Cinryze, a Human Plasma-Derived C1 Esterase Inhibitor for Prophylaxis Of Hereditary Angioedema

Craig Cocchio, PharmD and Nino Marzella, BS, MS, PharmD


Hereditary angioedema (HAE) is a rare genetic disorder resulting from an inherited deficiency or dysfunction of the C1 inhibitor (C1-INH), a molecule that inhibits kallikrein and other serine proteinases. HAE is characterized by unpredictable and recurrent attacks of inflammation affecting the hands, feet, face, abdomen, urogenital tract, and larynx. Three distinctive types of HAE have been identified:

  • Type I affects 85% of HAE patients and results from low plasma levels of a normal C1-INH protein.
  • Type II affects 15% of HAE patients and occurs in the presence of normal or elevated but dysfunctional C1-INH levels.
  • Type III occurs when the angio-edema is characterized by normal, functional, and quantitative levels of C1-INH as estrogen-dependent and/or as an estrogen-associated inherited type.

Approximately 6,000 people (1 in 50,000) in the U.S. are affected by HAE either as a result of deficient C1-INH concentrations (type I) or dysfunctional C1-INH (type II). The incapacitating and occasionally life-threatening inflammation is believed to be caused by mutations of the C1-INH gene, located in the q12-q13.1 subregion of chromosome 11, causing dysfunctional levels of C1-INH. HAE is not associated with any predilection for race, age, or sex. C1-INH is the major inhibitor of:

  • two serine proteases in the complement pathway, C1s and C1r
  • the mannan-binding lectin-associated serine proteases (MASPs)
  • the contact (coagulation) system proteases, factor XIa, factor XIIa (Hageman factor), and kallikrein

Type III HAE typically affects women, but case reports involving men have been identified. The exact way in which estrogen leads to angioedema is not clear. A potential mechanism may involve up-regulation of bradykinin or a mutation in factor XII, resulting in activation of a kinin surge.
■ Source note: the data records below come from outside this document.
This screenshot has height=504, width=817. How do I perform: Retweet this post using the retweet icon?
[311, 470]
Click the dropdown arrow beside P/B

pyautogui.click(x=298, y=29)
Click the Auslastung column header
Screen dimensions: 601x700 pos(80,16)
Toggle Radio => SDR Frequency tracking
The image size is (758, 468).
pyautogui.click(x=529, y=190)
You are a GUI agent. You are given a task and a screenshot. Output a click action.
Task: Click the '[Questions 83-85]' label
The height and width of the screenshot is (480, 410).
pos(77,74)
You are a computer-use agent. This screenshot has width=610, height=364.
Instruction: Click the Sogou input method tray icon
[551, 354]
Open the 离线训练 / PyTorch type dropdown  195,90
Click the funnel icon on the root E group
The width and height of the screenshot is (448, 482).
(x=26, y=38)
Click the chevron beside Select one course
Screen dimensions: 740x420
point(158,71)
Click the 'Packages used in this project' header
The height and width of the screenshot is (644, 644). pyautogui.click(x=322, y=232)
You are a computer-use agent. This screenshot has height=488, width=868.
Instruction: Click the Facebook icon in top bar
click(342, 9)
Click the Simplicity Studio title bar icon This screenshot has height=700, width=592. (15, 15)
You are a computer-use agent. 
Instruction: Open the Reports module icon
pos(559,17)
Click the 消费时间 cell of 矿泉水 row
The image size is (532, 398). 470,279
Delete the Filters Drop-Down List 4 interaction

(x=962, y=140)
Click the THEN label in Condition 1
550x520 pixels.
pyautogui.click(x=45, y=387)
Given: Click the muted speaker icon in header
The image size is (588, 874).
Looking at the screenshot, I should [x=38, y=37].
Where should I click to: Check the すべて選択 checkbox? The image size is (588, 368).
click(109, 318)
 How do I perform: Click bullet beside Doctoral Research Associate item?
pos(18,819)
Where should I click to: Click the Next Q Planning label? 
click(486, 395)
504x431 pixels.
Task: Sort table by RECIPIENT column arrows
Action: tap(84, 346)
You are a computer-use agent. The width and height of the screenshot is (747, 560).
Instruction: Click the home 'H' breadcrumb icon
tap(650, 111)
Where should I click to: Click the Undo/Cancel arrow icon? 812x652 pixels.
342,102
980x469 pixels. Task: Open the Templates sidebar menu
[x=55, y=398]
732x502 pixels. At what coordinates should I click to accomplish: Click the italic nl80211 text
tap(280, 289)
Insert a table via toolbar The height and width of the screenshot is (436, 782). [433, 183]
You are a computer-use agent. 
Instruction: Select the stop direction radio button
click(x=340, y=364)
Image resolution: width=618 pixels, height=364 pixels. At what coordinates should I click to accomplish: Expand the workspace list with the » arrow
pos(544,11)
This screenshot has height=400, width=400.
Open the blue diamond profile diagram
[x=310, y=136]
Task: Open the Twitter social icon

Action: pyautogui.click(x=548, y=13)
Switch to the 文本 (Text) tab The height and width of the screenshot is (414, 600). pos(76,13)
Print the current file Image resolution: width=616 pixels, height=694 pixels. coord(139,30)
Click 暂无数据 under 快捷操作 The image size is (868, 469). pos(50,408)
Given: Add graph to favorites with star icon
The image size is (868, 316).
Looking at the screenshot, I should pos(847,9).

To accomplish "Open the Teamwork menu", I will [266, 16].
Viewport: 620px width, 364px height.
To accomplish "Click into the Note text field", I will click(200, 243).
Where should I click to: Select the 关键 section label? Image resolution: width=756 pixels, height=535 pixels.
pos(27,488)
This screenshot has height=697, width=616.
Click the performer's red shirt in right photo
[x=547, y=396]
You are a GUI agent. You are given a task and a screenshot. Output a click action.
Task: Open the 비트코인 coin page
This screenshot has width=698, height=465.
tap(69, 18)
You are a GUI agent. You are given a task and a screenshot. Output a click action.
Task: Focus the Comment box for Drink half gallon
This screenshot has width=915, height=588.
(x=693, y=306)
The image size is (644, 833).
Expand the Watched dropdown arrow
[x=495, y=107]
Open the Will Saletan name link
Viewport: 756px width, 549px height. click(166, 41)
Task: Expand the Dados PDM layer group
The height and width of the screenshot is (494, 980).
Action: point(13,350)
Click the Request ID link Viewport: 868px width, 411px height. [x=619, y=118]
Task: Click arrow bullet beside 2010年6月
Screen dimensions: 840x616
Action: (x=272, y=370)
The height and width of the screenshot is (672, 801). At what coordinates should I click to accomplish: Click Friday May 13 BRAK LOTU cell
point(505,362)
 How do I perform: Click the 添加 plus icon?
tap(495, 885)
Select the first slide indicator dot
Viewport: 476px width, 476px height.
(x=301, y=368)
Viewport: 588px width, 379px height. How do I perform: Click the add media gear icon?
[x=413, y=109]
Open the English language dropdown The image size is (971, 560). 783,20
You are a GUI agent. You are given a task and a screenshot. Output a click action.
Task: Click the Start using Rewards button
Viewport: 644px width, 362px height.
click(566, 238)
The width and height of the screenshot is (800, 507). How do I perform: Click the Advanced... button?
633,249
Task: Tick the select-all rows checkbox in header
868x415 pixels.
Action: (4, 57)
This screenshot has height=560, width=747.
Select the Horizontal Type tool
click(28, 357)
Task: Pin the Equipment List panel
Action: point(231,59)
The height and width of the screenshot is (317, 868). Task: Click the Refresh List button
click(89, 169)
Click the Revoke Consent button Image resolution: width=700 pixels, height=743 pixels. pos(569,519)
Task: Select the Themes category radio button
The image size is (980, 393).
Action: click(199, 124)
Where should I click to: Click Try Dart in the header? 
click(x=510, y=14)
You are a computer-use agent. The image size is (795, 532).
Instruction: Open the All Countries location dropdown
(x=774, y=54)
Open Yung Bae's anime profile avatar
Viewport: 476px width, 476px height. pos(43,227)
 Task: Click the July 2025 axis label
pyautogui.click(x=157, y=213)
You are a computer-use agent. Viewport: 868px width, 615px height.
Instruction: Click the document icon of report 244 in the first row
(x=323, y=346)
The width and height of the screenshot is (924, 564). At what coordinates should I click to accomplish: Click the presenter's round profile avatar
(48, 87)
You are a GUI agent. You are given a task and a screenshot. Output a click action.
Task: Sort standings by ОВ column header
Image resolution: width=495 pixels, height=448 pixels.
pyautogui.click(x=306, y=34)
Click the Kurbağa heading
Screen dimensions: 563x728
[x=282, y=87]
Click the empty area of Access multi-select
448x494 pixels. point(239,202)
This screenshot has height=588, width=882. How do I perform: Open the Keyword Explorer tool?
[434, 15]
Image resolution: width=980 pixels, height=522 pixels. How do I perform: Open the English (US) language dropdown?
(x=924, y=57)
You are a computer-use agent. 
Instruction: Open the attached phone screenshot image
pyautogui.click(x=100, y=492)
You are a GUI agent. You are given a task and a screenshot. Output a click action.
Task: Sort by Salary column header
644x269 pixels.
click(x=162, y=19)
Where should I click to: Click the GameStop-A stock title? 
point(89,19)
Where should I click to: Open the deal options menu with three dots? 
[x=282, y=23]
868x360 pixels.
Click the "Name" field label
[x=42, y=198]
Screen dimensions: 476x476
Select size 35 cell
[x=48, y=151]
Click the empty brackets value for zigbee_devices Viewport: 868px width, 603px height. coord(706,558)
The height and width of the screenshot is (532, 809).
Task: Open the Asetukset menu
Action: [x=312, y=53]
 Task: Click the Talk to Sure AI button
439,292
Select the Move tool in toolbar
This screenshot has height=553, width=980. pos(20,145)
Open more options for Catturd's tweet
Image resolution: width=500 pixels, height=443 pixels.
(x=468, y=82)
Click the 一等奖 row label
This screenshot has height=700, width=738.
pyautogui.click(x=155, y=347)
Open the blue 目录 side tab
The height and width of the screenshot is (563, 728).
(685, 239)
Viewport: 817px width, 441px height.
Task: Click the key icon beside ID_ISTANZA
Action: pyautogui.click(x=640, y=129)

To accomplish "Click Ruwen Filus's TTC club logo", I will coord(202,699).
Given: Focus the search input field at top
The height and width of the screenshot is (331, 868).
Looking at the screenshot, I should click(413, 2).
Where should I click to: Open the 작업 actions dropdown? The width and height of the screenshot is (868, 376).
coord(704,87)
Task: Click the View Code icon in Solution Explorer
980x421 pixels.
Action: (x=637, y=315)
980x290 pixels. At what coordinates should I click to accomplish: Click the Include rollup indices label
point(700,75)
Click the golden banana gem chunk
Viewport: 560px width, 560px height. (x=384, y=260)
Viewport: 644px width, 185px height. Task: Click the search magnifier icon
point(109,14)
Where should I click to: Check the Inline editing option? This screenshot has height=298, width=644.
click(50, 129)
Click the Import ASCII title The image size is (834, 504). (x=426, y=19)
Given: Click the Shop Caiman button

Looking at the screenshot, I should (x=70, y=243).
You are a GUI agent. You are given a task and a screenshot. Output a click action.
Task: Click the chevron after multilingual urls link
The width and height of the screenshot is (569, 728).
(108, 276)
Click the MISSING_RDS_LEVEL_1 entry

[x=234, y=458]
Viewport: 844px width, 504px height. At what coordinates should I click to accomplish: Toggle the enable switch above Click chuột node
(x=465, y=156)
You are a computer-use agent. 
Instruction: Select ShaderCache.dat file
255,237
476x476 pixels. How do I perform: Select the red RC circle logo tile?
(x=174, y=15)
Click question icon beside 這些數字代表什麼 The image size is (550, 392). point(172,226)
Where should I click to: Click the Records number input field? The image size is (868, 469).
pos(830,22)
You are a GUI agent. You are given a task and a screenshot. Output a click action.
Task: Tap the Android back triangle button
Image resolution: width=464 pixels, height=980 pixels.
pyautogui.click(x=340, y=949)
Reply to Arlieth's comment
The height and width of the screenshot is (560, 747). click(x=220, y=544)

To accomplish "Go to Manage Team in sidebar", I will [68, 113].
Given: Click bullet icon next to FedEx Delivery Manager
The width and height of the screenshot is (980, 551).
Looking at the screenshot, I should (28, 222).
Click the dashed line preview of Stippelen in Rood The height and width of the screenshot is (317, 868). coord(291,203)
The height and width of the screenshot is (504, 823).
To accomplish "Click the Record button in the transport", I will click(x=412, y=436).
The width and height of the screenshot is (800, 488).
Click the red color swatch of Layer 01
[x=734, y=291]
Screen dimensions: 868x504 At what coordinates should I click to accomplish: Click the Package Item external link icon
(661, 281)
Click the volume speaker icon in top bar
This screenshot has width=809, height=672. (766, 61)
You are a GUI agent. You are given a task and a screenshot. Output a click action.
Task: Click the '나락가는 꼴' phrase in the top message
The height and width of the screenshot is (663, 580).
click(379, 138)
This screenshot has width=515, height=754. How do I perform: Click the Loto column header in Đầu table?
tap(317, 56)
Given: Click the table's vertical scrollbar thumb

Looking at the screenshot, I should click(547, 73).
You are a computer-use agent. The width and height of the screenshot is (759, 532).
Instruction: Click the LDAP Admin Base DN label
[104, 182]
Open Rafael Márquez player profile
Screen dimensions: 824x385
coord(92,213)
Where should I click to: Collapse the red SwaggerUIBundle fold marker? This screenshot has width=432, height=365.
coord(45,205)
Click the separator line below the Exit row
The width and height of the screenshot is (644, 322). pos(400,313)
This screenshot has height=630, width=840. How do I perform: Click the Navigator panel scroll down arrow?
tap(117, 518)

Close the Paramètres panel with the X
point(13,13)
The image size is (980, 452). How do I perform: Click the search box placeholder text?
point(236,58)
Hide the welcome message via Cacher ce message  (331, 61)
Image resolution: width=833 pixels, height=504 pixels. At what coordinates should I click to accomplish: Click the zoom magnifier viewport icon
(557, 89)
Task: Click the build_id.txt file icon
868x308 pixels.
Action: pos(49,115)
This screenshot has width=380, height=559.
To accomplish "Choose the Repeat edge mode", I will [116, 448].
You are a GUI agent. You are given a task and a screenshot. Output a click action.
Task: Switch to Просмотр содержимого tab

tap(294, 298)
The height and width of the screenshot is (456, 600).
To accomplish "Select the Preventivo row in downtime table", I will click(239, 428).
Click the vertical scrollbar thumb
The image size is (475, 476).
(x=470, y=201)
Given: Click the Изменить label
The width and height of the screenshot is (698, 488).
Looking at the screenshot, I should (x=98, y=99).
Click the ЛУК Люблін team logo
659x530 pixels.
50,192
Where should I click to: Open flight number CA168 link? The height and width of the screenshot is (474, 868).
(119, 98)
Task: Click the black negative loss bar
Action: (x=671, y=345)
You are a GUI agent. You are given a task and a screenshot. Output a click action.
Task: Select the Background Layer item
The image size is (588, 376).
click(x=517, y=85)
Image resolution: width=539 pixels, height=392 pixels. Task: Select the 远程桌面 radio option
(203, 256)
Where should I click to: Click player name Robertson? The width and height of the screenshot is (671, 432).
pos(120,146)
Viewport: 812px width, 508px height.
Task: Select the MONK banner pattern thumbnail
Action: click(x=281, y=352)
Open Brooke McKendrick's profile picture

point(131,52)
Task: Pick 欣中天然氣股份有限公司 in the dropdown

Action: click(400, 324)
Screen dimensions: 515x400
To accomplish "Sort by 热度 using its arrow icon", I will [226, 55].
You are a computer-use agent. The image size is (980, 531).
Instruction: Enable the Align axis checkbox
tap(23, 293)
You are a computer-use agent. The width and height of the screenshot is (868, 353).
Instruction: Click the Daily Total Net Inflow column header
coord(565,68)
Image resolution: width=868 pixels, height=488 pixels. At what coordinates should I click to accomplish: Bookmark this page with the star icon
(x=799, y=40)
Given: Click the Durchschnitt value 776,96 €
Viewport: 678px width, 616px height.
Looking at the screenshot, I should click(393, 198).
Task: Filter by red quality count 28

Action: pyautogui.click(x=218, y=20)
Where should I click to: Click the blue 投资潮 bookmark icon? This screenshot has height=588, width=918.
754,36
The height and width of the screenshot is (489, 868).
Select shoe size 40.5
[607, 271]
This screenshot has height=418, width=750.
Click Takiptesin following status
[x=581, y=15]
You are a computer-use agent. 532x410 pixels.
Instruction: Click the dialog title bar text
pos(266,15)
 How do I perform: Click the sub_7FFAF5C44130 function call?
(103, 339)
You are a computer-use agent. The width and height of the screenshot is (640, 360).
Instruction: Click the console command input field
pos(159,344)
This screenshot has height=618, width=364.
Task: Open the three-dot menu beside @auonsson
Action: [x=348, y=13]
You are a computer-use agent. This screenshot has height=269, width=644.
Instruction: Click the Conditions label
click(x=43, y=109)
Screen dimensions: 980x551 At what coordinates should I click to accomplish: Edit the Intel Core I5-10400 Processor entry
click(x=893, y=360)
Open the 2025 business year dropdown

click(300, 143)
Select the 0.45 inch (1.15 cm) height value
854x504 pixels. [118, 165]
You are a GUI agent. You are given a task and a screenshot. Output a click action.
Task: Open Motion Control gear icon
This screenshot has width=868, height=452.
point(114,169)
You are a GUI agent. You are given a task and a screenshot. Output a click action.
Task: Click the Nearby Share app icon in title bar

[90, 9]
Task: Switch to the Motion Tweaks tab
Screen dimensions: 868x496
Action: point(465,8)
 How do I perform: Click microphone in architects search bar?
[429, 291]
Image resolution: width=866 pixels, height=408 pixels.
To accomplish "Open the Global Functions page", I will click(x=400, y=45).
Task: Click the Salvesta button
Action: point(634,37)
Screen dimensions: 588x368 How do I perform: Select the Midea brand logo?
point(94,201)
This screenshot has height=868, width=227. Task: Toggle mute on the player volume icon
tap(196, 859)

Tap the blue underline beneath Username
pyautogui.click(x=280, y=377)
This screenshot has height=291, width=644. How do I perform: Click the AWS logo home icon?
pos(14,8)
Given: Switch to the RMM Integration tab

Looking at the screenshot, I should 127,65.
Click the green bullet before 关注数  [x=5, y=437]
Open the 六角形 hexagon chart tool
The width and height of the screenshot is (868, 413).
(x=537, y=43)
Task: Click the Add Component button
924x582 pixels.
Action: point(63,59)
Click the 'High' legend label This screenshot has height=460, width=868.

Symptoms of C1-INH deficiency can occur during any stage of life. The deficiency may be diagnosed at birth or later in life. Typical manifestations of HAE include acute, episodic self-limited attacks of painless, nonpruritic, angio edema of the skin affecting various parts of the body. HAE can be life-threatening when angioedema involves the larynx directly. The clinical presentation of a patient with HAE is illustrated in Figure Figure11.

Figure 1
Appearance of edema of the face and neck. (Courtesy of Turk J Pediatr. Available at: http://tjp.dergisi.org/images/xml/figure-85-001.png.)

Current research indicates that deficient or dysfunctional C1-INH levels may amplify key steps in the complement and contact systems. Basically, increased production of C1s and Clr serine proteases helps to activate complement factors, amplify coagulation factors XIa and XIIa, and disrupt inhibition of the kallikrein–kinin system. This disruption leads to abnormally high amounts of kallikrein in plasma. High-molecular-weight kininogen, when cleaved, produces high levels of bradykinin.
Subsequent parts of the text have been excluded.